◆ **INPUT DATA**:
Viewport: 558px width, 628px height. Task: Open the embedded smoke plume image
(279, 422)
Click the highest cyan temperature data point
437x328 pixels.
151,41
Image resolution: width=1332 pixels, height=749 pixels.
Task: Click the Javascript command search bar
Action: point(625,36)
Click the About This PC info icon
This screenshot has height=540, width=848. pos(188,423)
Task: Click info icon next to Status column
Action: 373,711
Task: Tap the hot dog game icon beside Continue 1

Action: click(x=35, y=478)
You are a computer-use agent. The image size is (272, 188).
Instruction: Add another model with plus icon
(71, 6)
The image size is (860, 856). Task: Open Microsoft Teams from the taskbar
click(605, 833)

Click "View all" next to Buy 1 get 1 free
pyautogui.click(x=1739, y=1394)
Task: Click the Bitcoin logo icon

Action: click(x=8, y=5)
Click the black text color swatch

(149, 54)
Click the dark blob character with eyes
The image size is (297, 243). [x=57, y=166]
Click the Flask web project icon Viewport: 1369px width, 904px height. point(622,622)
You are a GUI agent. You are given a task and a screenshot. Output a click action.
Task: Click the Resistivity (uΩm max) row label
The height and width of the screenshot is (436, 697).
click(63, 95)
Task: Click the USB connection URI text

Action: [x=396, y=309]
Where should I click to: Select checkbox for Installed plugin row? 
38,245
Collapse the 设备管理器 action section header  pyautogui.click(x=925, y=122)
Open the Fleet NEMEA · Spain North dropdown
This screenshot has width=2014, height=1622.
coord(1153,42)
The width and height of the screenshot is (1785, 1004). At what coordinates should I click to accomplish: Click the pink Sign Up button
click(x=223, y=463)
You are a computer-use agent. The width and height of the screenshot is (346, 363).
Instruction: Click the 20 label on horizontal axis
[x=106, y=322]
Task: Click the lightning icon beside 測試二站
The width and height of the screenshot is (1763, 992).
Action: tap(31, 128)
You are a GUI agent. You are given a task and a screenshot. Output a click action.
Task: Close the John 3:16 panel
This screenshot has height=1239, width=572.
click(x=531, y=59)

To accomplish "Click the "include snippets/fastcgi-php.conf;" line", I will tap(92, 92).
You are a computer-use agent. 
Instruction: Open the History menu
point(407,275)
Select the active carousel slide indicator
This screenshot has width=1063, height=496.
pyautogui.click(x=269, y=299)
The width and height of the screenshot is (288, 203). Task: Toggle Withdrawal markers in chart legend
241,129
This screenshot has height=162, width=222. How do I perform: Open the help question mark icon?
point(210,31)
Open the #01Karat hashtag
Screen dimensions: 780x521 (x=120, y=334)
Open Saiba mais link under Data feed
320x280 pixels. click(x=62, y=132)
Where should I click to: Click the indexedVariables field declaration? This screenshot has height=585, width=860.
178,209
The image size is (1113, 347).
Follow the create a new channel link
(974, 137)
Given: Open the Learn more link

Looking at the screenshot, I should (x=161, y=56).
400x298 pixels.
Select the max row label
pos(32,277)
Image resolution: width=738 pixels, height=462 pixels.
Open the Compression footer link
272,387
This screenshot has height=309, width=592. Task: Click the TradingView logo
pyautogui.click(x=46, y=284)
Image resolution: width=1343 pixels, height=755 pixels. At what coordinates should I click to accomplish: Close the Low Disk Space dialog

◆ **REQUIRED WORK**: Turn all the rows above into a numbered list and drop the blank lines.

◆ **SOLUTION TO THIS EXERCISE**:
1. Viewport: 558px width, 628px height. Task: Open the embedded smoke plume image
2. (279, 422)
3. Click the highest cyan temperature data point
4. 437x328 pixels.
5. 151,41
6. Image resolution: width=1332 pixels, height=749 pixels.
7. Task: Click the Javascript command search bar
8. Action: point(625,36)
9. Click the About This PC info icon
10. This screenshot has height=540, width=848. pos(188,423)
11. Task: Click info icon next to Status column
12. Action: 373,711
13. Task: Tap the hot dog game icon beside Continue 1
14. Action: click(x=35, y=478)
15. You are a computer-use agent. The image size is (272, 188).
16. Instruction: Add another model with plus icon
17. (71, 6)
18. The image size is (860, 856). Task: Open Microsoft Teams from the taskbar
19. click(605, 833)
20. Click "View all" next to Buy 1 get 1 free
21. pyautogui.click(x=1739, y=1394)
22. Task: Click the Bitcoin logo icon
23. Action: click(x=8, y=5)
24. Click the black text color swatch
25. (149, 54)
26. Click the dark blob character with eyes
27. The image size is (297, 243). [x=57, y=166]
28. Click the Flask web project icon Viewport: 1369px width, 904px height. point(622,622)
29. You are a GUI agent. You are given a task and a screenshot. Output a click action.
30. Task: Click the Resistivity (uΩm max) row label
31. The height and width of the screenshot is (436, 697).
32. click(63, 95)
33. Task: Click the USB connection URI text
34. Action: [x=396, y=309]
35. Where should I click to: Select checkbox for Installed plugin row? 
36. 38,245
37. Collapse the 设备管理器 action section header  pyautogui.click(x=925, y=122)
38. Open the Fleet NEMEA · Spain North dropdown
39. This screenshot has width=2014, height=1622.
40. coord(1153,42)
41. The width and height of the screenshot is (1785, 1004). At what coordinates should I click to accomplish: Click the pink Sign Up button
42. click(x=223, y=463)
43. You are a computer-use agent. The width and height of the screenshot is (346, 363).
44. Instruction: Click the 20 label on horizontal axis
45. [x=106, y=322]
46. Task: Click the lightning icon beside 測試二站
47. The width and height of the screenshot is (1763, 992).
48. Action: tap(31, 128)
49. You are a GUI agent. You are given a task and a screenshot. Output a click action.
50. Task: Close the John 3:16 panel
51. This screenshot has height=1239, width=572.
52. click(x=531, y=59)
53. To accomplish "Click the "include snippets/fastcgi-php.conf;" line", I will tap(92, 92).
54. You are a computer-use agent. 
55. Instruction: Open the History menu
56. point(407,275)
57. Select the active carousel slide indicator
58. This screenshot has width=1063, height=496.
59. pyautogui.click(x=269, y=299)
60. The width and height of the screenshot is (288, 203). Task: Toggle Withdrawal markers in chart legend
61. 241,129
62. This screenshot has height=162, width=222. How do I perform: Open the help question mark icon?
63. point(210,31)
64. Open the #01Karat hashtag
65. Screen dimensions: 780x521 (x=120, y=334)
66. Open Saiba mais link under Data feed
67. 320x280 pixels. click(x=62, y=132)
68. Where should I click to: Click the indexedVariables field declaration? This screenshot has height=585, width=860.
69. 178,209
70. The image size is (1113, 347).
71. Follow the create a new channel link
72. (974, 137)
73. Given: Open the Learn more link
74. Looking at the screenshot, I should (x=161, y=56).
75. 400x298 pixels.
76. Select the max row label
77. pos(32,277)
78. Image resolution: width=738 pixels, height=462 pixels.
79. Open the Compression footer link
80. 272,387
81. This screenshot has height=309, width=592. Task: Click the TradingView logo
82. pyautogui.click(x=46, y=284)
83. Image resolution: width=1343 pixels, height=755 pixels. At what coordinates should I click to accomplish: Close the Low Disk Space dialog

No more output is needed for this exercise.